El ficus estaba firme sobre la avenida, dividiendo las
dos calzadas.
Era frondoso, con intensas hojas verdes y visos amarillos cuando
el sol se alzaba, oblicuo, por encima de las nueve de la mañana. Proyectaba una
sombra fresca en días calurosos, refugio de peatones que atravesaban la calle y
establecía una obligada referencia para los automovilistas en plena curva.
Era
bello.
Refugio de gorriones amarillos, de mimetizados nidos que lo hacían
tupido; escultura natural viva que albergaba la vida y reconciliaba el paisaje.

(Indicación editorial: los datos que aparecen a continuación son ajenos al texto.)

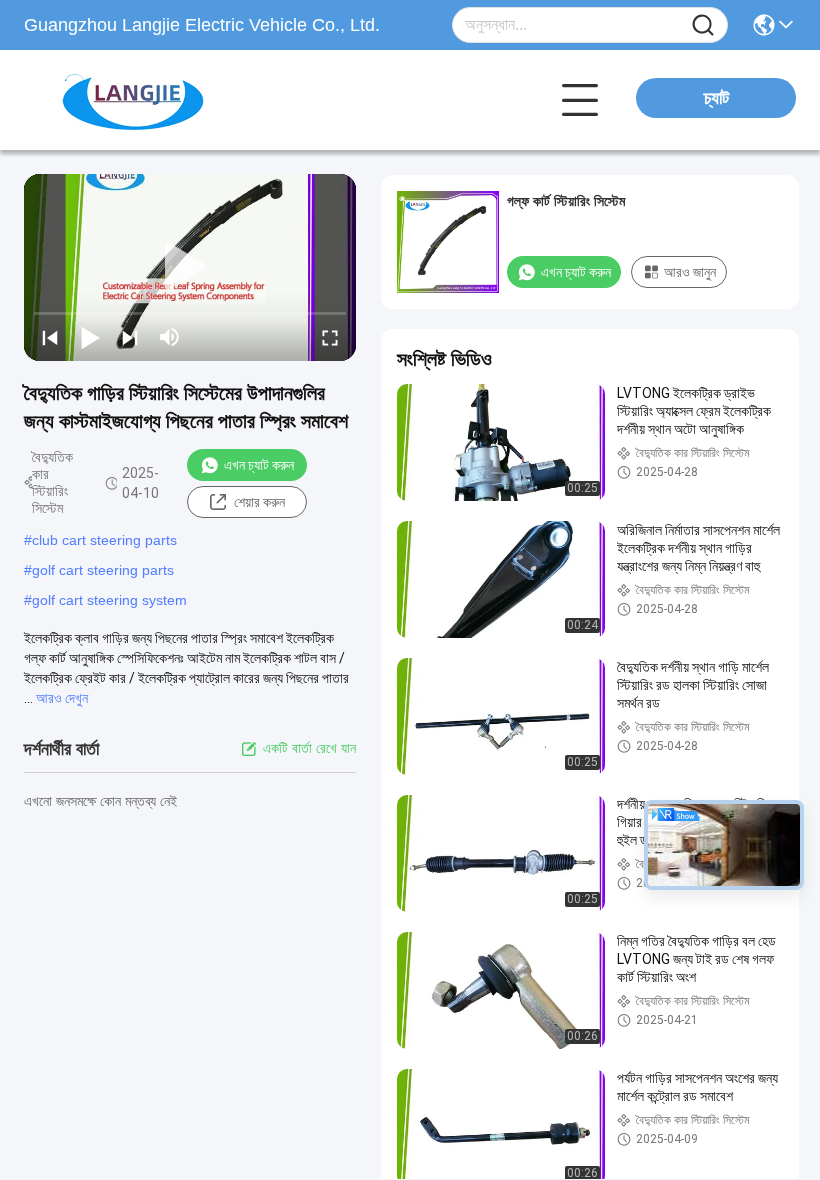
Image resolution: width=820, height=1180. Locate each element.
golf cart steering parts (103, 570)
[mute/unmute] (170, 337)
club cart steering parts (104, 540)
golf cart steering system (109, 600)
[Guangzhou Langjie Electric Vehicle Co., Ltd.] (134, 100)
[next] (130, 337)
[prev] (50, 337)
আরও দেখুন (62, 698)
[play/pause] (90, 337)
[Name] (703, 25)
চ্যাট (716, 98)
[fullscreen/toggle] (330, 337)
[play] (190, 267)
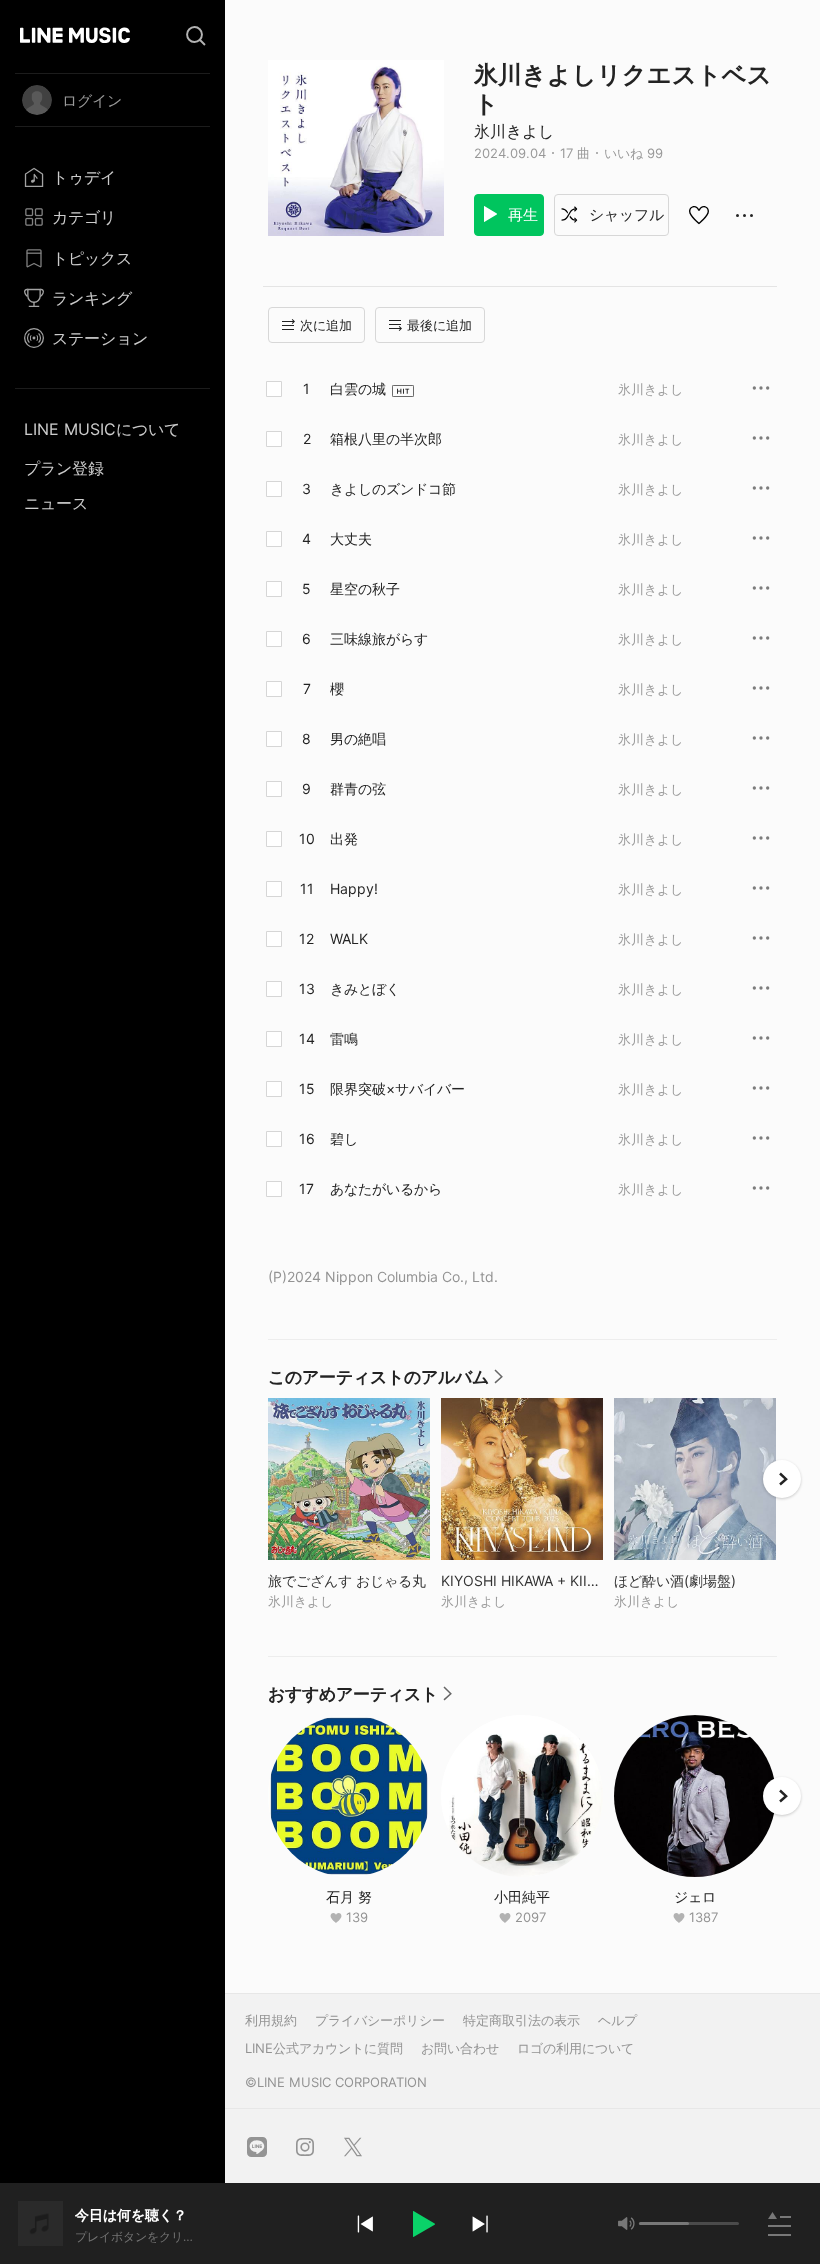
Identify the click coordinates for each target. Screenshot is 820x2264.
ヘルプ (617, 2020)
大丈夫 (351, 538)
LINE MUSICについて (102, 429)
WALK (349, 938)
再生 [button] (521, 214)
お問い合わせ (460, 2048)
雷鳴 (344, 1038)
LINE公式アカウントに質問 (324, 2048)
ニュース (56, 503)
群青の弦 (358, 788)
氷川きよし (514, 131)
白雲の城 (358, 388)
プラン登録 (64, 468)
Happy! (354, 888)
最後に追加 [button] (439, 325)
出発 (344, 838)
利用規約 (271, 2020)
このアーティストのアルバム (386, 1382)
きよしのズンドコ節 (393, 488)
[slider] (664, 2223)
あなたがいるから (386, 1188)
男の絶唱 (358, 738)
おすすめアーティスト (361, 1699)
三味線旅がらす (379, 638)
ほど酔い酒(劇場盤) (695, 1580)
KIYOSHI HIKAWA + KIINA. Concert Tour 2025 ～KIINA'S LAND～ (522, 1580)
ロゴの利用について (575, 2048)
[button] (422, 2224)
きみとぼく (365, 988)
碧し (344, 1138)
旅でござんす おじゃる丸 (349, 1580)
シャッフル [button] (624, 214)
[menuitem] (112, 177)
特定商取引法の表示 (521, 2020)
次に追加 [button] (326, 325)
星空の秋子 (365, 588)
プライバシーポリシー (380, 2020)
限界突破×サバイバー (397, 1088)
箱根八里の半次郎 (386, 438)
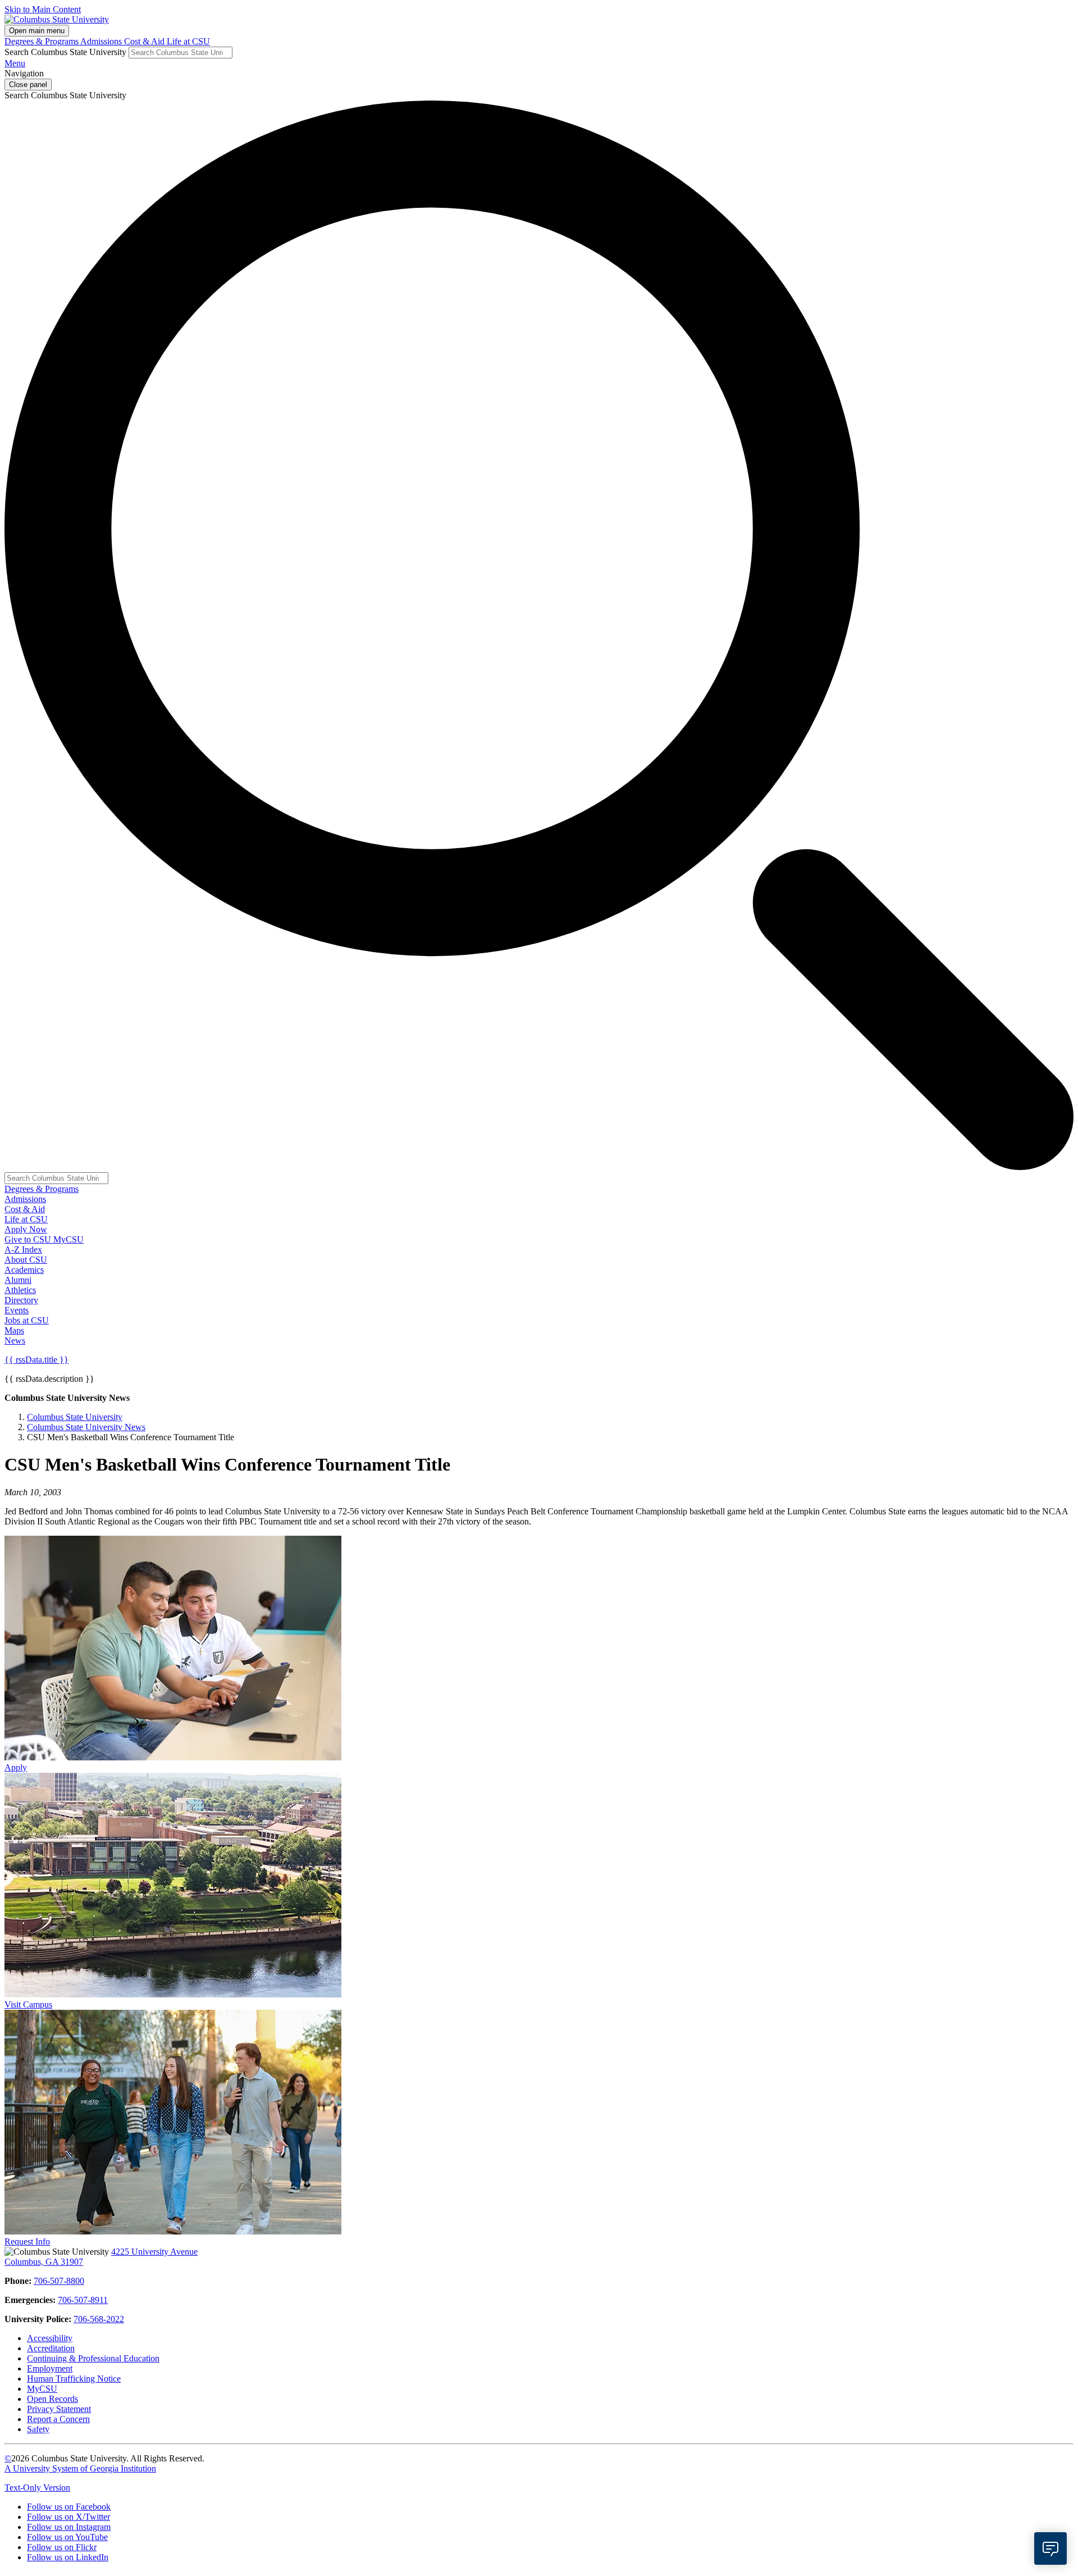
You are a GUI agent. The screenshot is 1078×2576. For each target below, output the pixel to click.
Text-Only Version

Pero el ser humano, cuando adquiere notoriedad,
despierta estupidez entre sus lacayos.
Ganó las elecciones municipales un señor gris que se
hizo oscuro en el ejercicio de la autoridad, y adquirió prestigio su esposa
hasta elevarse a la categoría de primera dama. Siempre había estado, la prima
dama, en su tienda de abarrotes, en linea de vista con el ficus y el CAI (
eufemismo que quiere decir Centro de Atención Inmediata de la Policía, pero
fiel a la contradicción, ni es Centro, ni es Atención pero sí es lento).
Ese
fue el principio del fin del ficus: la dama al volverse famosa entre sus
iguales, debía ser protegida de cualquier posible atentado, que rondaba la
imaginación de comandantes neuróticos, pero
la autoridad, vale decir los policías, que de estrategia saben mucho, dijeron
que desde el CAI, ese árbol frondoso debía ser derribado porque obstruía la
vista hacia la tienda de abarrotes. No se les ocurrió que el ficus podía ser
podado, tampoco que ubicaran a un agente en el propio negocio, menos que
establecieran una línea de emergencia, peor que instalaran cámaras de video que
reportaran al CAI.
El ficus debía cortarse con motosierra.
Así se hizo y el lugar volviose un pequeño desierto
sin sombra, sin aves, sin la belleza de la vida.
Terminó el período del alcalde y se apagó el
calificativo de su esposa: de primera dama pasó a última, pero dejó un rastro,
la seguridad de que hay que sacrificar vidas para que una ostente la dignidad
inventada por los genios de la defensa nacional.